Like most three year olds, Clare enjoyed writing songs about everyday objects, such as her mother's oft-mentioned vacuum-cleaner (the title of Bowditch's first ever recorded song). For Clare, childhood songs grew into young adults' songs, ones that began mapping an increasingly complicated set of interior preoccupations; all those big unanswerable questions that only make sense when you sing them (in your bedroom).
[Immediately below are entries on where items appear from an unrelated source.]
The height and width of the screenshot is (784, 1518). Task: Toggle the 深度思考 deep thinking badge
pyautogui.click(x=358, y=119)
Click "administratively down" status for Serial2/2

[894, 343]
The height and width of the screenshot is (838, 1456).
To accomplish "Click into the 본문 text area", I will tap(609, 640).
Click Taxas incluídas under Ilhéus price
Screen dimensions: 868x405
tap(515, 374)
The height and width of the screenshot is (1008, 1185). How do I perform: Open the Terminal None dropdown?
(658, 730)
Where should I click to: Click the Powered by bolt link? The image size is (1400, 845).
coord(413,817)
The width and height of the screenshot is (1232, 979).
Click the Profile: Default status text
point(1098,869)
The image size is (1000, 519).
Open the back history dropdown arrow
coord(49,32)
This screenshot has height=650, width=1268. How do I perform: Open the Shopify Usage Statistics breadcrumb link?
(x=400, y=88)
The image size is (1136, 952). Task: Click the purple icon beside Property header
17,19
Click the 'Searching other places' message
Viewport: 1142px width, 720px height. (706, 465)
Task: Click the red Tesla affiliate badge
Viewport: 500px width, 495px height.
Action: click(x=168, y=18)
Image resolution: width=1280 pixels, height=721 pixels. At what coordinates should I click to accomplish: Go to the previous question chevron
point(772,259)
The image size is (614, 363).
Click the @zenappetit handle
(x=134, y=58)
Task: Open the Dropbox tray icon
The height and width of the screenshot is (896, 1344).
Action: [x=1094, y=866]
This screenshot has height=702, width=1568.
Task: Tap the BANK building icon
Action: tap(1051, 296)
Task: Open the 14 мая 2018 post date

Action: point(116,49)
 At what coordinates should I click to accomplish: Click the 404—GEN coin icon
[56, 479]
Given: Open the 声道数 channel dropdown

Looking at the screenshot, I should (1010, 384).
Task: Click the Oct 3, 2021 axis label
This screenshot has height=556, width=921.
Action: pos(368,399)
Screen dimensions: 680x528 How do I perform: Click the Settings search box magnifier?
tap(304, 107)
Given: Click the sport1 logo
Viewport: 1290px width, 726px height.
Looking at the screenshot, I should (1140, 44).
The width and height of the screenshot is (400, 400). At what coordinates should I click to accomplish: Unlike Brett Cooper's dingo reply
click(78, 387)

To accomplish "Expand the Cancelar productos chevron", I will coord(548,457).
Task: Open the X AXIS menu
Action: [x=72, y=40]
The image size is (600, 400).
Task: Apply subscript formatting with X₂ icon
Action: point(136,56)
It was a very private affair, and she kept her songs to herself, until one day, when they numbered in the hundreds, it occurred to her that she didn't know what to do with them.

In stepped future band mate John Hedigan, the loudest drunk in the Chai tent at an Easter festival in 1998. He'd brought along a guitar, she took a risk and sang him a song, he said "Let's start a band", and one week later there they were recording demo's in the cluttered bedroom of Hedigans's housemate, Marty Brown. Squashed in to a corner behind a large mixing desk, an ancient reel-to-reel recorder, and a borrowed mic, Clare asked Marty why he had squandered his parent's inheritance to purchase ancient analogue recording equipment when the rest of the world had recently discovered Pro tools. "Sounds better", he said assuringly. (Clare fortunately believed him, and he's produced every one of her records since). They called their first band Red Raku, recorded two albums in two years, and then went on hiatus when John decided to become a music-therapist and Clare got an exchange scholarship to study Writing/Ethnomusicology in Canada.

In 2004, the same week that Marty and Clare discovered they were expecting their first daughter, Asha, Clare also received her first recording grant from Art's Victoria's Music for the Future program. Clare's first solo album was recorded in the front room of their house in the northern suburbs of Melbourne that year. They asked the legendary J. Walker (Machine Translations) to come and play on the record. He liked what he heard and offered himself as a band-member. Clare and Marty promptly gathered other players - Clare's old school friend Libby Chow (Vocals/French Horn), and fellow Red Raku bass-player Warren Bloomer. The Feeding Set was a name coined by Libby as a joke referring to the meals Clare would cook for them every Wednesday night after rehearsal. The name stuck, and what followed was one of the most respected and widely loved independent albums to emerge from Australia that year, Autumn Bone. The album was a mysterious yet occasionally light-hearted acoustic recording that received rave critical praise, constant RRR, PBS, FBI, JJJ and other community radio airplay and a national audience, prompting a relentless touring schedule including support slots with Cat Power, Elvis Costello and numerous festivals. The record went on to sell 12,000 copies independently and word of mouth quickly spread that Australia had a new pied pipette

In October 2005, Clare Bowditch and the Feeding Set licensed their second album, 'What Was Left' to EMI. It followed on so naturally from where Autumn Bone left off. There were still some breezy singer/songwriter moments; there was the same not-quite-fathomable instrumentation with an unassuming originality, an incredible narrative sensibility and an uncanny ability to tell stories as achingly personal as they are beautiful and joyous. And somehow the whole game had been lifted up a notch, and the media and public reaction to this showed. Some of the highlights post-release were two songs included in JJJ's Hottest 100, 'What Was Left' being nominated for Best Album of the Year in the inaugural J Award, a European tour with Art of Fighting, supporting Bernard Fanning for his first album launch tour, fantastic A Day on the Green shows with Paul Kelly and Missy Higgins, an amazing experience of playing at the Perry Sand Hills for the Mildura Arts Festival, the Broad Shows way back in December and stack of other great festivals like St Jeromes, Splendour in the Grass, The Great Escape and Womadelaide. During that Time J Walker moved to the country and was replaced by the wonderful Tim Harvey (Hot Little Hands), an old school mate of Clare's.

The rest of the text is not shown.